═════ SUPPLIED MATERIAL ═════

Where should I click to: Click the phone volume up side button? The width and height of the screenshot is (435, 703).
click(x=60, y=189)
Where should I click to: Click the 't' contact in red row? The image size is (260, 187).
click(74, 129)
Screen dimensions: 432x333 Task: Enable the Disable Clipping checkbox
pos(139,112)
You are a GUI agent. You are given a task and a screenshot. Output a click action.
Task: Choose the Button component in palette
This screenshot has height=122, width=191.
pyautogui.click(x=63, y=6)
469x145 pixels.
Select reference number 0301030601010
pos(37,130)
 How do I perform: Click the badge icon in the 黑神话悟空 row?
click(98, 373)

═════
═════ SUPPLIED MATERIAL ═════

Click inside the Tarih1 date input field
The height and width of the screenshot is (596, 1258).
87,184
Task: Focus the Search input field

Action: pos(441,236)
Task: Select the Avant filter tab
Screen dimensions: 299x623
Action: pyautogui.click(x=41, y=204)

═════

* **TASK**
For the lines above, output exactly those from the line containing "Where should I click to: Click the phone" through the line containing "Task: Choose the Button component in palette", and skip the others.

* **SOLUTION FOR THIS EXERCISE**
Where should I click to: Click the phone volume up side button? The width and height of the screenshot is (435, 703).
click(x=60, y=189)
Where should I click to: Click the 't' contact in red row? The image size is (260, 187).
click(74, 129)
Screen dimensions: 432x333 Task: Enable the Disable Clipping checkbox
pos(139,112)
You are a GUI agent. You are given a task and a screenshot. Output a click action.
Task: Choose the Button component in palette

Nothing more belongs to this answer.